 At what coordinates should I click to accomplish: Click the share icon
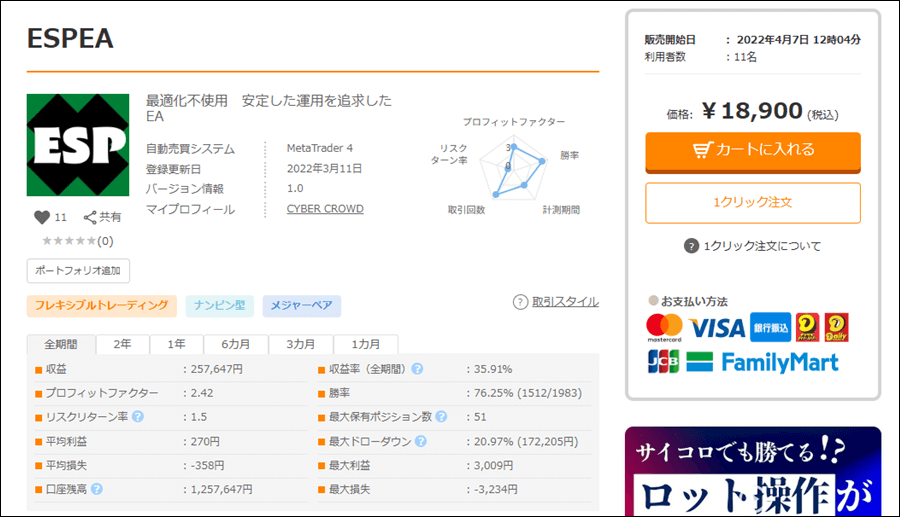[x=90, y=217]
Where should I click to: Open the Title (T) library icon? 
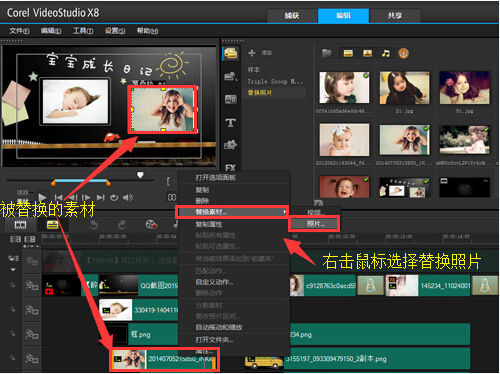[x=231, y=123]
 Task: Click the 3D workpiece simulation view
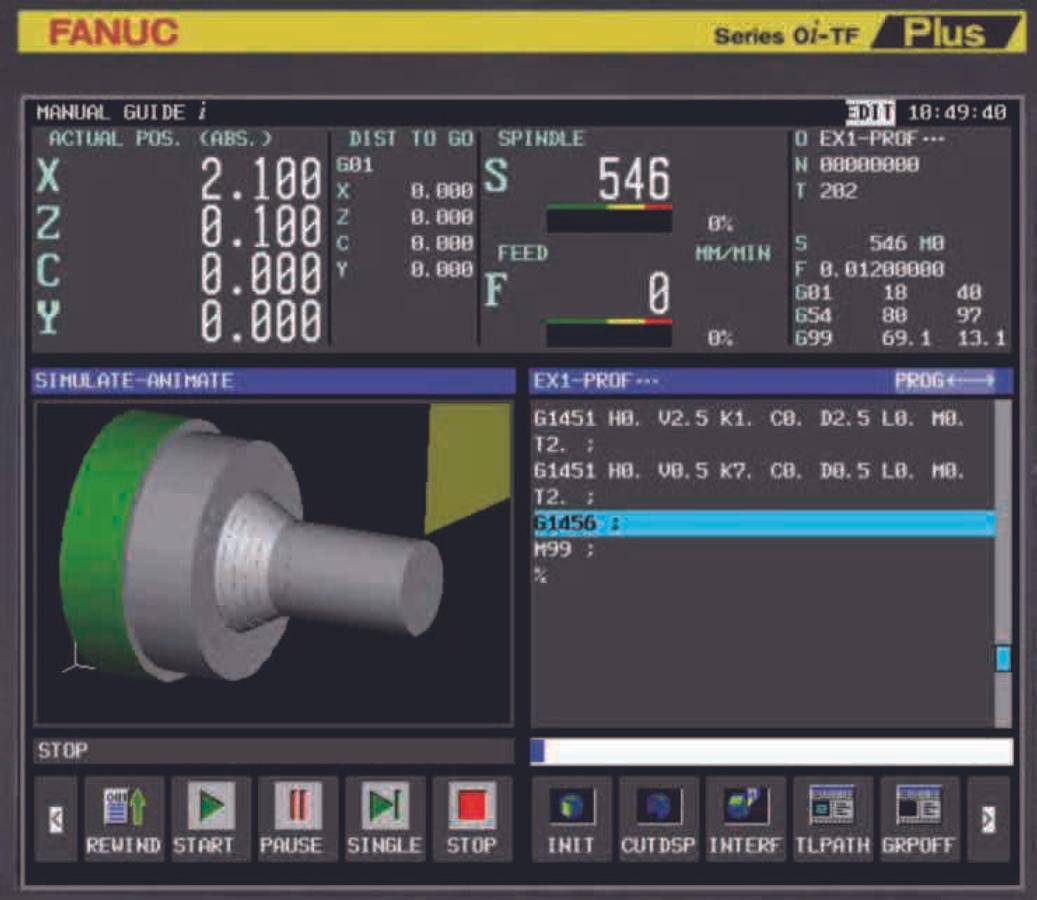pyautogui.click(x=273, y=563)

• • • • • • •

Without the pictures, extract every entry verbatim.

The completed task –
 At what coordinates should I click to accomplish: Click the share icon
[x=90, y=217]
Where should I click to: Open the Title (T) library icon? 
[x=231, y=123]
 Task: Click the 3D workpiece simulation view
pyautogui.click(x=273, y=563)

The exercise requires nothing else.